Scan the lines below for the string "back" and report how many lines contain it, giving only the number.

Source data =

______________________________

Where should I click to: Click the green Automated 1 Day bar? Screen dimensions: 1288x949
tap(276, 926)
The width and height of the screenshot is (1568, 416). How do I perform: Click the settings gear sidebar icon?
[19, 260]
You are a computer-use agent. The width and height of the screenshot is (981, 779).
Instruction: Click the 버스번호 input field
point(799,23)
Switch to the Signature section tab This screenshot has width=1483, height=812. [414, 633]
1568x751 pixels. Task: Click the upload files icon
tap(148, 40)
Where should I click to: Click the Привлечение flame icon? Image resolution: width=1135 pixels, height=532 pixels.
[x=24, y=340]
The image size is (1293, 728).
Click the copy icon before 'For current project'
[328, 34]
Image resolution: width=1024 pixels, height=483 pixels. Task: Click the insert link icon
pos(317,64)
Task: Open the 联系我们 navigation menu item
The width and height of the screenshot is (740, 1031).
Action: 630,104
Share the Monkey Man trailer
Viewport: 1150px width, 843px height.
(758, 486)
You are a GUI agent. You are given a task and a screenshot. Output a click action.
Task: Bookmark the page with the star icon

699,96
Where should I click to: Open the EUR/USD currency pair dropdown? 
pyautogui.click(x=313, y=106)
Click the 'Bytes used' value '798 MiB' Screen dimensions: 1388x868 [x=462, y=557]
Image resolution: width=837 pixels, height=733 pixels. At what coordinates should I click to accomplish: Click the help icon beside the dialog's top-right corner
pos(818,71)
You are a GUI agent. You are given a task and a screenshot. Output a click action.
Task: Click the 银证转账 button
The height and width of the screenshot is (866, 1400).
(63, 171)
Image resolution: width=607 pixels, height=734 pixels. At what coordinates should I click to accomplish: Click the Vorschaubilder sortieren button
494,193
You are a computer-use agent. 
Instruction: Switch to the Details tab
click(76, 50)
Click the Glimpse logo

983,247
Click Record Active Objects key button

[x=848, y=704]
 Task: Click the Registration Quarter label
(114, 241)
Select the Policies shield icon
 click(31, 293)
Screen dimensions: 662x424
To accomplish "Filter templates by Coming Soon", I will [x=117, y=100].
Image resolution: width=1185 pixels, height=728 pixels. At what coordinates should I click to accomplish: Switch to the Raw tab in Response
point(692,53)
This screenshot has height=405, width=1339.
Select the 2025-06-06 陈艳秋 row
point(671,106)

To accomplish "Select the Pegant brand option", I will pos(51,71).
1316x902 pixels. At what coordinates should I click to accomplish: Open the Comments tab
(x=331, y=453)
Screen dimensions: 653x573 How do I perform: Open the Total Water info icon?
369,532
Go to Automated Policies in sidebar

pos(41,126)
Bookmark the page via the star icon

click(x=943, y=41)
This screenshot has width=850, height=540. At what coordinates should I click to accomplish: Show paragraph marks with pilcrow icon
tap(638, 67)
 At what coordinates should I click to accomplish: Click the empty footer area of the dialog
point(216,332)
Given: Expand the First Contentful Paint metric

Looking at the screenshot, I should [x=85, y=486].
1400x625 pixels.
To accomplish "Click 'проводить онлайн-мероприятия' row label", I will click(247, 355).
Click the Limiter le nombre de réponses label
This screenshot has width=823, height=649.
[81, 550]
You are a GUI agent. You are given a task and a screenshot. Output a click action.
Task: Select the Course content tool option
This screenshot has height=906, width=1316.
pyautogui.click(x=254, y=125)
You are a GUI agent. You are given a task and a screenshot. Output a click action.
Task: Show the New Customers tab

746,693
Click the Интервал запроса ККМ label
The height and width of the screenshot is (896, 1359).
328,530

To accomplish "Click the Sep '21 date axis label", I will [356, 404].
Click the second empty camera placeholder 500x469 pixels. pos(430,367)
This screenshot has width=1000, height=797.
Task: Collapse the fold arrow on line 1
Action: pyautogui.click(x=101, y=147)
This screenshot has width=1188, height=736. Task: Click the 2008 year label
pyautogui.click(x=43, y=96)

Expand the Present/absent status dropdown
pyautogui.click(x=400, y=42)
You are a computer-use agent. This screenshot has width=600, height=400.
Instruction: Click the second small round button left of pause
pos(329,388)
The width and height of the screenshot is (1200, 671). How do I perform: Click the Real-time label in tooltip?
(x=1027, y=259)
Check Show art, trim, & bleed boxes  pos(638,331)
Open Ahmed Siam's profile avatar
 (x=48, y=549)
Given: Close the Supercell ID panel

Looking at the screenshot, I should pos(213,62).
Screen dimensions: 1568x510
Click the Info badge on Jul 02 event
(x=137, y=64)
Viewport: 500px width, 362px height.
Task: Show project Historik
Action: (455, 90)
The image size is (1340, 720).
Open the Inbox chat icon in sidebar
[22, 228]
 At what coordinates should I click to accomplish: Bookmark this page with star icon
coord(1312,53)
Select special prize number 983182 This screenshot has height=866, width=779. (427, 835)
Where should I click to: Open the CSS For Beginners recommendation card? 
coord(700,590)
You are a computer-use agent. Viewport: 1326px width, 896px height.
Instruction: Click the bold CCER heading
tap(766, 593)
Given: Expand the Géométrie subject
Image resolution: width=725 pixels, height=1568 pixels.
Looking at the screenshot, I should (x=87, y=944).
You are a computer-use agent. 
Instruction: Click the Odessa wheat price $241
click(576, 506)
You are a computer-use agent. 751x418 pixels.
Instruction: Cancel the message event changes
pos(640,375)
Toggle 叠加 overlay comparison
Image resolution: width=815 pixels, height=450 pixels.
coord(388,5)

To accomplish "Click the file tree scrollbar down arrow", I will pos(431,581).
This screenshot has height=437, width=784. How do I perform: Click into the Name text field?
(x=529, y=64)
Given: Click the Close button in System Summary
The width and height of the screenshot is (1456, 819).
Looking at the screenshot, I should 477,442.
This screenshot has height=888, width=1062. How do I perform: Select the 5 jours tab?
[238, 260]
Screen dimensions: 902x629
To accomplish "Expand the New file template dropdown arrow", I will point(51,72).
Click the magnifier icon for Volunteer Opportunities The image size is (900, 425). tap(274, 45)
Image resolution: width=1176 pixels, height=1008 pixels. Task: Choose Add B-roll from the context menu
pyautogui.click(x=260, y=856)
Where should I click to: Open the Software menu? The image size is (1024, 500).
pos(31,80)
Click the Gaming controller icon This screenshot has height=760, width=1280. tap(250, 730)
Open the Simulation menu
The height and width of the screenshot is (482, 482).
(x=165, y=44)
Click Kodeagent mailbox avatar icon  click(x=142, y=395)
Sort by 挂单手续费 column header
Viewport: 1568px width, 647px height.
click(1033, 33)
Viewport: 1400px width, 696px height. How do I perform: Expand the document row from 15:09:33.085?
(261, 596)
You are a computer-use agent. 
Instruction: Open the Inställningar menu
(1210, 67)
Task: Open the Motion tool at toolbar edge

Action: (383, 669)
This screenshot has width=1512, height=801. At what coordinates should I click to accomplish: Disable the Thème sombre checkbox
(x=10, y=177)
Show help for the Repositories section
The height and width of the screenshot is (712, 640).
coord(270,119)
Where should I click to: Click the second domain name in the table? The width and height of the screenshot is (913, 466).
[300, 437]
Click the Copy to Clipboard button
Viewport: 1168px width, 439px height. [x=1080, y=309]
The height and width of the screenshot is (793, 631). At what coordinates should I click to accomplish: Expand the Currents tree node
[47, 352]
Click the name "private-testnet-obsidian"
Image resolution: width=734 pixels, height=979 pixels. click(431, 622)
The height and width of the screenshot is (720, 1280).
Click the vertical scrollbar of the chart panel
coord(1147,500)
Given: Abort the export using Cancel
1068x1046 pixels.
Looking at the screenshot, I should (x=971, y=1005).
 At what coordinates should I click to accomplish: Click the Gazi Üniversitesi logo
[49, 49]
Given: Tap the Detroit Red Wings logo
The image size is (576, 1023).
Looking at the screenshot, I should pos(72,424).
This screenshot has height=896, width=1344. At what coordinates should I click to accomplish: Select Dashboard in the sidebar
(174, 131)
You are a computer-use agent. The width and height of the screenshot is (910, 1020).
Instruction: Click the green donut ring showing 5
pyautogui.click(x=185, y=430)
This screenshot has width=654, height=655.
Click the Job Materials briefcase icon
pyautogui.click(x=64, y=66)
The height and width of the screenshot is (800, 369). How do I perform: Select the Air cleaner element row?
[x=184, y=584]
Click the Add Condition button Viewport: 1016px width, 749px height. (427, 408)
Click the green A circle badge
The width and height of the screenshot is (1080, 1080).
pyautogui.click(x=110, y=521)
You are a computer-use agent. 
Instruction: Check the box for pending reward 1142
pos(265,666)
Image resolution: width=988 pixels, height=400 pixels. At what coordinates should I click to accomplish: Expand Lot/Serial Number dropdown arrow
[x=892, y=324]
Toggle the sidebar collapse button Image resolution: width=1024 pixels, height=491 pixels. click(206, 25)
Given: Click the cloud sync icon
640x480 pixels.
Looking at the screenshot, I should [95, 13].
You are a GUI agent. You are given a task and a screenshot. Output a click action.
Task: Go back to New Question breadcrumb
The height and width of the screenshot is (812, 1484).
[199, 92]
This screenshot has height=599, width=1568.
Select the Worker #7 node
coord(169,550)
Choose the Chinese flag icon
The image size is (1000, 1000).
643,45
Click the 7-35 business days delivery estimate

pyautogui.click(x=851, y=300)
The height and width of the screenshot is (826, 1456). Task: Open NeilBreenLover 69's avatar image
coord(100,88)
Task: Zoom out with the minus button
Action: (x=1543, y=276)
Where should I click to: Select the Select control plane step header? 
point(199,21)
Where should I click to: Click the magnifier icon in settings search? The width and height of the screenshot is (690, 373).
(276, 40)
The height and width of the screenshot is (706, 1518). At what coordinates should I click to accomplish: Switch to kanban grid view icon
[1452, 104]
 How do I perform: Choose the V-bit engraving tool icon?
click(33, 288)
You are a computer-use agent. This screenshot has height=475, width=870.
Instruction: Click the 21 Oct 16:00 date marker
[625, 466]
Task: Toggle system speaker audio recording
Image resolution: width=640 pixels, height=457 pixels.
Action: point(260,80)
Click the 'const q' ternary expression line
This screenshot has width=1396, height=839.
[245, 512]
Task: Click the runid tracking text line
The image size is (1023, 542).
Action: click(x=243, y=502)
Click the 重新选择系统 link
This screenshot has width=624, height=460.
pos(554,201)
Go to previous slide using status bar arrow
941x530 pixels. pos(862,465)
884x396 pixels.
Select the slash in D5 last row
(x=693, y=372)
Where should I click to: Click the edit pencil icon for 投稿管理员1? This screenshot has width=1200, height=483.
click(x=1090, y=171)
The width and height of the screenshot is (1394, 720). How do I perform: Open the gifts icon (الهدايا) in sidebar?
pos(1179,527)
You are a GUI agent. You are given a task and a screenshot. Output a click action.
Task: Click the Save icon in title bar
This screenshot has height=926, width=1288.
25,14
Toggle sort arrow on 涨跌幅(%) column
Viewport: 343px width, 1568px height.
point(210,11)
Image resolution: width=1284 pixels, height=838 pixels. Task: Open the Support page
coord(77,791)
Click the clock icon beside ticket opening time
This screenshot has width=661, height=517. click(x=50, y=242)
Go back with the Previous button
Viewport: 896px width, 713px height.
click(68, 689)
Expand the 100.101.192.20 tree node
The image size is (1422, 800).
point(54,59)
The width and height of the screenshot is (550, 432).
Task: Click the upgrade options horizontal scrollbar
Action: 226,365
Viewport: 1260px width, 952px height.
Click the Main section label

______________________________

Task answer =
2